Les antidépresseurs comme traitement systématique

En raison de la propagation mondiale du capitalisme, les règles de l’économie de marché ont envahi les régions les plus reculées de la Terre. On a également constaté un accroissement rapide des souffrances mentales dans les sociétés postcoloniales de l’hémisphère Sud. Cette tendance est due en partie à des concepts de développement erronés fondés sur ce qu’on appelle des modèles d’entreprenariat axés sur l’individu. Par exemple, au lieu de favoriser les communautés coopératives ou de créer des systèmes de sécurité sociale financés par l’impôt, de nombreux programmes d’aide visaient et visent encore à « préparer les individus à la concurrence », par exemple avec les microcrédits. Parallèlement à l’accroissement des souffrances mentales, nous constatons une explosion des diagnostics psychopathologiques qui lient la souffrance à l’individu. Lors du symposium, Stefan Ecks, ethnologue médical à l’université d’Édimbourg, a déclaré qu’en Inde, les généralistes prescrivent systématiquement des antidépresseurs. Ils justifient explicitement cela en disant que la mondialisation, l’insécurité sociale et la désintégration des familles étaient des causes de dépression de leurs patients. La progression des diagnostics de dépression, de TDAH et de SSPT reflète non seulement l’anxiété croissante créée par la mondialisation, mais également une individualisation extrêmement contestable des problèmes sociaux.

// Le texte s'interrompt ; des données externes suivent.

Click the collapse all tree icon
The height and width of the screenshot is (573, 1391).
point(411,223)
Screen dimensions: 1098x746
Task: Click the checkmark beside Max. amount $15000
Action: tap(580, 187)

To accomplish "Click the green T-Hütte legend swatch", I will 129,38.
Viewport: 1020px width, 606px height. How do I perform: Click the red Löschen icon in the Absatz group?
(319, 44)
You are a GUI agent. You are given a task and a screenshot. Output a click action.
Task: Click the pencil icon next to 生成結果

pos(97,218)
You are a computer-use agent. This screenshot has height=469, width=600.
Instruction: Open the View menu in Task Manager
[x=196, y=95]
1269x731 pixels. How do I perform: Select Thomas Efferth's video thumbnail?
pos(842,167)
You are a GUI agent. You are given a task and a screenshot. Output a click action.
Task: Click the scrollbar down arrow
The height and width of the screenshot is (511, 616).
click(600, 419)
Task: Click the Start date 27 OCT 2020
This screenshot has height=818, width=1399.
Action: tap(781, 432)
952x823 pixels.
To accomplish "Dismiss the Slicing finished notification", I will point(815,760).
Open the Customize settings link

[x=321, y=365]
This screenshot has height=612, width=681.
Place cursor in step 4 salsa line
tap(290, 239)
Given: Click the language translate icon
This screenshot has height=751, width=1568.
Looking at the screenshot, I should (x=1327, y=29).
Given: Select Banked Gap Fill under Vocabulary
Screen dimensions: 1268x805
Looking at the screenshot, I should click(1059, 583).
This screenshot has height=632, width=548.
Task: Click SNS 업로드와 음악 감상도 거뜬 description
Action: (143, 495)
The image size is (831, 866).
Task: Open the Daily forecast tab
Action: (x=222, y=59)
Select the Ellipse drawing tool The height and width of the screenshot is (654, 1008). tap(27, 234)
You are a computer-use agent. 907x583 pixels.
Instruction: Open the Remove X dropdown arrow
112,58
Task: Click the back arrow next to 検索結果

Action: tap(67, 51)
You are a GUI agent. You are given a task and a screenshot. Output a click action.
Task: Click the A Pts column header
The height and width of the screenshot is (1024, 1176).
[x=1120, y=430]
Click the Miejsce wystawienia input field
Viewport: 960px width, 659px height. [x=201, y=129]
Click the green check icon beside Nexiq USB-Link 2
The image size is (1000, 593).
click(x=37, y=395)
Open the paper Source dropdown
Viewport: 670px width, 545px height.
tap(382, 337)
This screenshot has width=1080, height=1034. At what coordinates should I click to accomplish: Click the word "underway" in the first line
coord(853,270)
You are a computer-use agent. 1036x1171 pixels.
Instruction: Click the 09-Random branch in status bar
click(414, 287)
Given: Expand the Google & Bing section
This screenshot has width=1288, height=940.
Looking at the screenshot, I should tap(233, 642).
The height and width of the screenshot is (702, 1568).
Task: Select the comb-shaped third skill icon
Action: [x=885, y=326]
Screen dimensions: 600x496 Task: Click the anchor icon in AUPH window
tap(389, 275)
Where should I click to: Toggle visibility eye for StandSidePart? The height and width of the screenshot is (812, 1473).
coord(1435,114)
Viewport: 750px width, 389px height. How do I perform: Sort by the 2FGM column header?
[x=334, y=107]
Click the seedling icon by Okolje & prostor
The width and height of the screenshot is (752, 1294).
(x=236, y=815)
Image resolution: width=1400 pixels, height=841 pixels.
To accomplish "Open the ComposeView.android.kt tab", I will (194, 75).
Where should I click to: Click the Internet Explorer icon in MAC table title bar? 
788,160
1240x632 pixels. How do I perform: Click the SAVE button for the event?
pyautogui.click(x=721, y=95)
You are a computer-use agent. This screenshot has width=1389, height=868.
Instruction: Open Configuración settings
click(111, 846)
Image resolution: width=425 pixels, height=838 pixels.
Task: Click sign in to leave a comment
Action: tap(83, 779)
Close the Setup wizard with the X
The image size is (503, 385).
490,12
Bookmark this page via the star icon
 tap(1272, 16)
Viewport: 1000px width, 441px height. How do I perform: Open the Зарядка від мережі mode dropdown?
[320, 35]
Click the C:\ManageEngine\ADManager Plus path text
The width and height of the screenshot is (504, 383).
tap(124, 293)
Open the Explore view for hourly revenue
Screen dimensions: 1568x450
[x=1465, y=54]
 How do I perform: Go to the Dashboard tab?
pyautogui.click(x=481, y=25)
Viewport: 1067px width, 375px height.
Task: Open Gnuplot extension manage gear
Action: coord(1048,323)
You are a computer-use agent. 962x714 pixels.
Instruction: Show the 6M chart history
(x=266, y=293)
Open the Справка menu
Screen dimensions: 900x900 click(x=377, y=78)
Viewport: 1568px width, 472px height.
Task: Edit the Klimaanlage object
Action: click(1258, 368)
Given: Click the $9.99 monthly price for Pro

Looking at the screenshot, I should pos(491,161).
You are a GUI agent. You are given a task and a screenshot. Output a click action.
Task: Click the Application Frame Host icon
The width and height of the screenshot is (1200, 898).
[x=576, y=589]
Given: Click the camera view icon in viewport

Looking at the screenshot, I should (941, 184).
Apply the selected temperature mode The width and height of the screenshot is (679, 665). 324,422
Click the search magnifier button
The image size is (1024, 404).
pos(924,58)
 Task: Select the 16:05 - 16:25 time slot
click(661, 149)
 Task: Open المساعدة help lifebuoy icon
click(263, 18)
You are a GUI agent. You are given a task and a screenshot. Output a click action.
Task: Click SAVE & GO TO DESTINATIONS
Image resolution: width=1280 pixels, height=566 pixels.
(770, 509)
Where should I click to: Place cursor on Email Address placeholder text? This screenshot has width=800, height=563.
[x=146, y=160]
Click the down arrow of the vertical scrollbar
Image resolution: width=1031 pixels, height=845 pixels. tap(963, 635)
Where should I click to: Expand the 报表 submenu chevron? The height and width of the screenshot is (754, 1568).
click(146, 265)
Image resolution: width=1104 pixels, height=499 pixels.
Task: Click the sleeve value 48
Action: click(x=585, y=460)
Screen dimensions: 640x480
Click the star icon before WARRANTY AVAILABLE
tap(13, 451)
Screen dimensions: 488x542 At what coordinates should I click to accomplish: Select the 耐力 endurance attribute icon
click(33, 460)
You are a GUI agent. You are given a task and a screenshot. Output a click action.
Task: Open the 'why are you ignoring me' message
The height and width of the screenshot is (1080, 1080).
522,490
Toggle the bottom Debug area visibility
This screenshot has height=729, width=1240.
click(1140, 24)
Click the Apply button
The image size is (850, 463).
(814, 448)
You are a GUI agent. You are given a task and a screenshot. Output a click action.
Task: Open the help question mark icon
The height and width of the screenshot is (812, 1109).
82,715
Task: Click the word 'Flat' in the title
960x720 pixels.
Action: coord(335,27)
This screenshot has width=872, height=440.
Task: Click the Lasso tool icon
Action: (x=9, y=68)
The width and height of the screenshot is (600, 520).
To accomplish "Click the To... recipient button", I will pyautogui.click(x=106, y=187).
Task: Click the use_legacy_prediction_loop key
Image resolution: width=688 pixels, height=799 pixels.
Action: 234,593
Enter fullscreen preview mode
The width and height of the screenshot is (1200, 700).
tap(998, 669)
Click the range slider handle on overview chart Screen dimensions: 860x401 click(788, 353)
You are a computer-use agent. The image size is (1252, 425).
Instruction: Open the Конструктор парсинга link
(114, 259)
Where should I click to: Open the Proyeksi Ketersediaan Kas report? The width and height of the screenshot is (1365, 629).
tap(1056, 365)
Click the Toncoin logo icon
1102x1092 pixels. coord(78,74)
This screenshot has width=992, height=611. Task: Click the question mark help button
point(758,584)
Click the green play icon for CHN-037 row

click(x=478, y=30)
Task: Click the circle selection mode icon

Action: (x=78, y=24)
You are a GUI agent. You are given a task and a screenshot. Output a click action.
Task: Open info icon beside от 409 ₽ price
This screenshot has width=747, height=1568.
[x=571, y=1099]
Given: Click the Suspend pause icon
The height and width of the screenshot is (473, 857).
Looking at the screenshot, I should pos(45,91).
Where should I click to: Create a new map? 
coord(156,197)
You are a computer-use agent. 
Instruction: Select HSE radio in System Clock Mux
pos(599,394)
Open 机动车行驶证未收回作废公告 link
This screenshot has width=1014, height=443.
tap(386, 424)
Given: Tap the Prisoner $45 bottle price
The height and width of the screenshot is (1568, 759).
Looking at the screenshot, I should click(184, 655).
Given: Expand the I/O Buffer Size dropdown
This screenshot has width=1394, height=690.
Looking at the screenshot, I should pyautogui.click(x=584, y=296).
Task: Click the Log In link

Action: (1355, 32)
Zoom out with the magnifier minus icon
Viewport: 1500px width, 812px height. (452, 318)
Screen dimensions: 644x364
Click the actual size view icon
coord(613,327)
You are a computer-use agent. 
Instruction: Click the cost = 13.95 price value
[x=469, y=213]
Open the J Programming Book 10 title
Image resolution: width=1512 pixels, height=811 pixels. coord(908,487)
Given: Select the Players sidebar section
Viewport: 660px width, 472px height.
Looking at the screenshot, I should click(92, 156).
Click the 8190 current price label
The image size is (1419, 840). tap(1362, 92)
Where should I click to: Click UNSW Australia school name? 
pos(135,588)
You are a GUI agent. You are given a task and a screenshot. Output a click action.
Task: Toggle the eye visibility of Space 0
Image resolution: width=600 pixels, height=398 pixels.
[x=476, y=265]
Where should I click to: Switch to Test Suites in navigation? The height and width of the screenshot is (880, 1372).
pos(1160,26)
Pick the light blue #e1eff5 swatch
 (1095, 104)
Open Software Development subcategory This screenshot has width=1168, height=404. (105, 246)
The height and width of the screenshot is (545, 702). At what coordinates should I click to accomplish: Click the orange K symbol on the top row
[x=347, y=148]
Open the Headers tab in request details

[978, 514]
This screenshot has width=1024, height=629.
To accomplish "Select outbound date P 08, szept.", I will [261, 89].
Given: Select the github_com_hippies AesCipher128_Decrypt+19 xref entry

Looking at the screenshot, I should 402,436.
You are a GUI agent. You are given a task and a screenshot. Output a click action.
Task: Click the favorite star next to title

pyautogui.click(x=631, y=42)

Le symposium a également clairement montré qu’on peut trouver d’autres connaissances et d’autres pratiques et attitudes dans les organismes de conseil, institutions et services d’aide. Les participants (dont beaucoup étaient des experts) ont profité de l’occasion pour formuler des options de langage et d’action. Avant tout, le problème de l’anxiété dans le sillage de la mondialisation a besoin de réponses politiques. Il a également besoin que soit résolue la question des formes appropriées d’aide psychosociale : intervention ou aide rapide, axée sur les résultats et s’adressant à l’individu, qui s’appuie sur les ressources et les capacités d’auto-guérison de ceux qui sont concernés et qui, en conséquence, soulève des questions sociales et politiques. Il y a eu, à ce sujet, une forte convergence d’opinions : compte tenu des assauts du néolibéralisme sur le psychisme, il est grand temps de repolitiser le traitement des traumatismes.

En 2012, medico a soutenu près de 30 projets de soutien psychosocial.